We have developed an InterMine DataLoader that can use a  GMOD Chado database as a source for an InterMine warehouse. The eventual aim is to allow import of any Chado database with some configuration. This will provide a web environment to perform rapid, complex queries on Chado databases with minimal development effort. If you are interested in importing your Chado database please ContactUs.

Converter

The converter for this source is the ChadoDBConverter class. This class controls which ChadoProcessors are run. A ChadoProcessor class corresponds to a chado module. For example, the sequence module is processed by the SequenceProcessor and the stock module is processed by the StockProcessor.

Chado tables

The chado-db source is able to integrate objects from a  Chado database. Currently only tables from the  Chado sequence module and  stock modules are read.

These tables are queried from the chado database:

  • feature (notes)
    • used to create objects in the ObjectStore
    • The default configuration only supports features that have a  Sequence Ontology type (eg. gene, exon, chromosome)
    • Each new feature in InterMine will be a sub-class of LocatedSequenceFeature.
  • featureloc (notes)
    • used to create Location objects to set chromosomeLocation reference in each LocatedSequenceFeature
  • feature_relationship (notes)
    • used to find part_of relationships between features
    • this information is used to create parent-child references and collections
    • examples include setting the transcripts collection in the Exon objects and the gene reference in the Transcript class.
  • dbxref and feature_dbxref
    • used to create Synonym objects for external identifiers of features
    • the Synonyms will be added to the synonyms collection of the relevant LocatedSequenceFeature
  • featureprop
    • used to set fields in features based on properties
    • an example from the FlyBase database: the LocatedSequenceFeature.cytoLocation field is set using the cyto_range feature_prop
  • synonym and feature_synonym
    • used to create extra Synonym objects for chado synonyms and to set fields in features
    • the Synonyms will be added to the synonyms collection of the relevant LocatedSequenceFeature
  • cvterm and feature_cvterm
    • used to set fields in features and to create synonyms based on CV terms
  • pub, feature_pub and db
    • used to set the publications collection in the new LocatedSequenceFeature objects.
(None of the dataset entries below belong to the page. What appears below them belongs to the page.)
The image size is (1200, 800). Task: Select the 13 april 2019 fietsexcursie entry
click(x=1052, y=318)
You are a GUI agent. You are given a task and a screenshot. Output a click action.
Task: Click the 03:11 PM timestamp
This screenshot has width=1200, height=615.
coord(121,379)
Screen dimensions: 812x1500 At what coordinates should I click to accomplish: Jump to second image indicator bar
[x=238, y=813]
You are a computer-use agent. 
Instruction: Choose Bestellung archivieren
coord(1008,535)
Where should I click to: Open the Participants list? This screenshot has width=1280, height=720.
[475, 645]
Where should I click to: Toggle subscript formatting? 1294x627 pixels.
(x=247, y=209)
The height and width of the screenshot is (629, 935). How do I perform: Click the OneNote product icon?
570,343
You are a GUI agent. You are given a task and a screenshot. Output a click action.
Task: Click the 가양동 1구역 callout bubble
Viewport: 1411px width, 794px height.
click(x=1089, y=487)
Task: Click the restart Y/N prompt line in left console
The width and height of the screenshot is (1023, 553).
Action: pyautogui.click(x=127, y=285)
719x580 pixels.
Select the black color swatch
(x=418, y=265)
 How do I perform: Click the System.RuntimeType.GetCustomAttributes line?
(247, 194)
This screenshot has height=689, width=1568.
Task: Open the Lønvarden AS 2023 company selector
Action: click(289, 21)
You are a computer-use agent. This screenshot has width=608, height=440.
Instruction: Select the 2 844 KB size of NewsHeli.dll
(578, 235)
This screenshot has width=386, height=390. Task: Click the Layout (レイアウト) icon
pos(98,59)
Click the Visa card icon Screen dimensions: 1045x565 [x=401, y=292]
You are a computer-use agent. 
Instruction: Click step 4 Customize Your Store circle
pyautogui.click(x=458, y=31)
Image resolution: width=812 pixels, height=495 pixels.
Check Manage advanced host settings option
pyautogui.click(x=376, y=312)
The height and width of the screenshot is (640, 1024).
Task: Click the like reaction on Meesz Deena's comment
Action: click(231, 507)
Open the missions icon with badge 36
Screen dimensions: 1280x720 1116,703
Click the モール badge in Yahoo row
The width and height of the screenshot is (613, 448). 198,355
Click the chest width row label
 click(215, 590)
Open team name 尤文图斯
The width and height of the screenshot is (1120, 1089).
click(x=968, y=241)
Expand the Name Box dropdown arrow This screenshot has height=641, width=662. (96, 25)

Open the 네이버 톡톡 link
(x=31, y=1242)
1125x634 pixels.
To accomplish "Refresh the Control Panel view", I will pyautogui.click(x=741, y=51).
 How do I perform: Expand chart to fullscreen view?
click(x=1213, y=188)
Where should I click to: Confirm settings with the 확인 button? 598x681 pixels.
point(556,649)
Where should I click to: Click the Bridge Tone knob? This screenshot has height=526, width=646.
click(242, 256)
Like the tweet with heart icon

Additionally, the StockProcessor class reads the tables from the chado stock module, eg. stockcollection, stock, stock_genotype.

Default configuration

The default configuration of ChadoDBConverter is to query the feature table to only a limited list of types. The list can be changed by sub-classing the ChadoDBConverter class and overriding the getFeatureList() method. The featureloc, feature_relationship and pub tables will then be queried to create locations, parent-child relationships and publications (respectively).

Converter configuration

Sub-classes can control how the Chado tables are used by overriding the getConfig() method and returning a configuration map.

Source configuration

Example source configuration for reading from the C.elegans Chado database:

    <source name="chado-db-wormbase-c_elegans" type="chado-db" dump="true">
      <property name="source.db.name" value="wormbase"/>
      <property name="genus" value="Caenorhabditis"/>
      <property name="species" value="elegans"/>
      <property name="taxonId" value="6239"/>
      <property name="dataSourceName" value="WormBase"/>
      <property name="dataSetTitle" value="WormBase C.elegans data set"/>
    </source>

Sub-classing the converter

The processor classes can be sub-classed to allow organism or database specific configuration. To do that, create your class (perhaps in bio/sources/chado-db/main/src/) set the processors property in your source element. For example for reading the  FlyBase Chado database there is a FlyBaseProcessor which can be configured like this:

<source name="chado-db-flybase-dmel" type="chado-db">
...
      <property name="processors"
                value="org.intermine.bio.dataconversion.FlyBaseProcessor"/>
...

Current uses

 FlyMine uses the chado-db source for reading the Drosophila genomes from the  FlyBase chado database. The FlyBaseProcessor sub-class is used for configuration and to handle FlyBase special cases.

 modMine for the  modENCODE project uses ChadoDBSource for reading D. melanogaster from FlyBase and to read C. elegans data from the  WormBase chado database. The WormBaseProcessor sub-class is used for configuration when reading from WormBase.

Implementation

There is more detail about the implementation on the ChadoDBSourceImplNotes page.